▸ PASSAGE TO READ:
Archive for the ‘ Media ’ Category

We, the people: the beautiful non-violent Italian revolution

Piazza San Giovanni

We’re on the eve of General Elections in Italy.

On Sunday 24 and Monday 25 February, the Italian people will vote on ending the clutches of an almost twenty-year-long period of conflict-of-interest-filled, corrupt, nepotist and fraudulent governing, or vote on going back for more of the same.

If it depends on the tireless efforts  of a new political force, there will be a complete turnaround and honesty and transparency will finally prevail in Italian politics.

For three years, Beppe Grillo’s MoVimento 5 Stelle (5 ***** Movement) has been gaining momentum.

Last night, a crowd of 800.000 people (and 150.000 more watching in streaming and who knows how many more watching the video stream on 120 streets and squares all over the country) gathered on Piazza San Giovanni in Rome to listen to the candidates and Beppe Grillo himself.

For Grillo (the 65-year-old comic/satirist), it was the 77th stop of his “Tsunami Tour,” criss-crossing the country in a donated camper and making two to three campaign appearances a day. The endeavor has paid off: MoVimento 5 ***** is a political force to reckon with and might well win the elections.

In an emotional ending that you can find on Beppe Grillo’s blog under “Parole Guerriere,” he took leave of the crowd.

Here is a translation.

“We searched for a way out. We were prisoners of the dark. We never thought we’d make it. We had been told that the windows and doors were bricked up. That there was no exit.
Then, who knows from where, we picked up a flow of words and thoughts. From outside. From inside. From the network, from the streets. Peaceful words, yet at the same time warrior-words.
We have used them as a guiding light in the dark, utilized them as keys that turned the lock that opened the door to elsewhere, to unknown territories, to ourselves. And now, here we find ourselves outside, not altogether used yet to the light. We squeeze our eyes and even though we know we took the only road possible, we are fearful, and rightfully so. What is happening in Italy right now has never happened before in the history of modern democracy. A democratic non-violent revolution, uprooting powers and upending pyramids. Citizens who become the State and enter parliament within the timespan of just three years.

▸ EXCERPTED DATA:
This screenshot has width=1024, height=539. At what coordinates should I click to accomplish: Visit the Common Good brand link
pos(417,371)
* * *
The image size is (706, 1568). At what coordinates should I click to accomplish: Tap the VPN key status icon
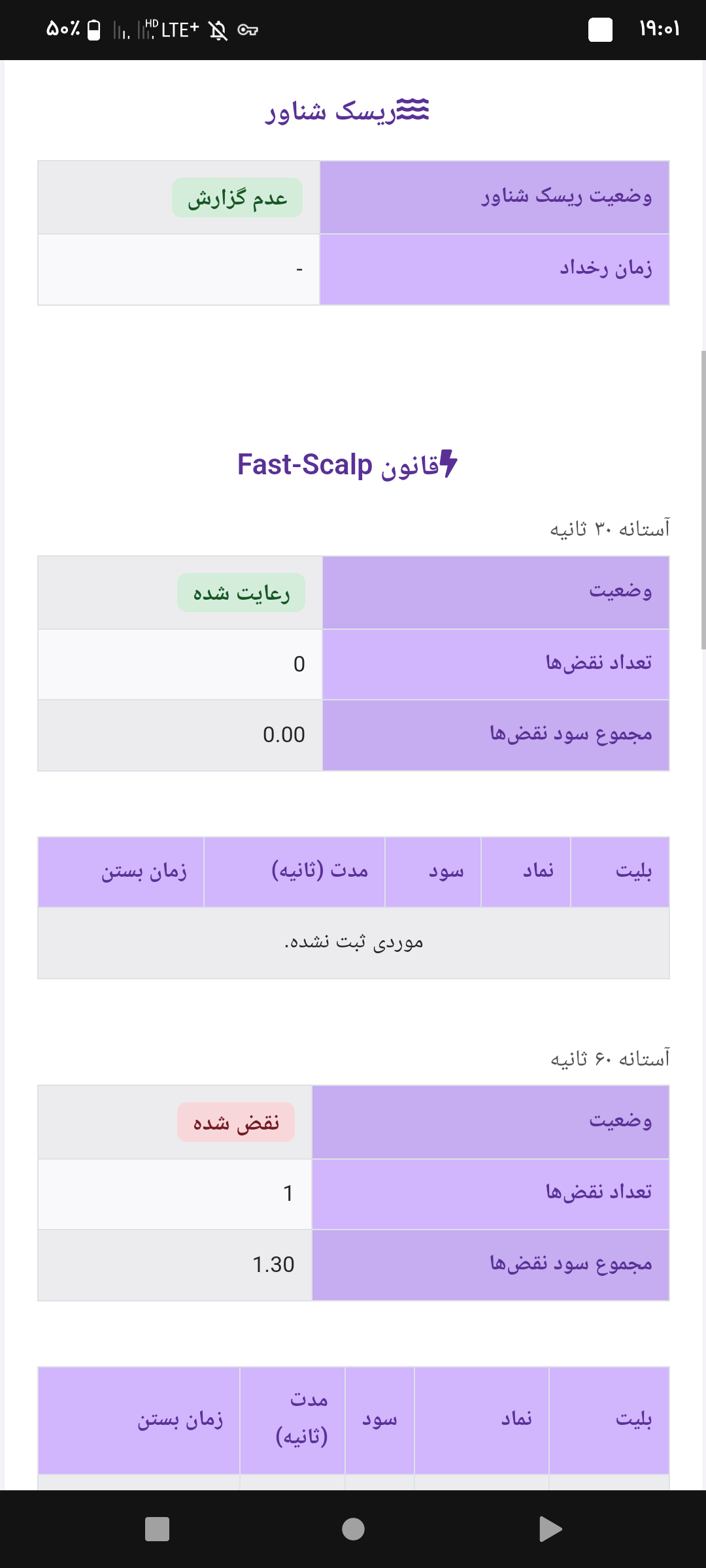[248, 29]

▸ AIM:
Shorten the paragraph that begins "For Grillo (the 65-year-old comic/satirist)" from the post on the Italian elections above into a single sentence that keeps its main facts.

▸ OUTPUT BELOW:
Grillo, the 65-year-old comic and satirist, made the 77th stop of his "Tsunami Tour," on which he crossed the country in a donated camper and made two to three campaign appearances a day, and the effort has made MoVimento 5 ***** a political force that might well win the elections.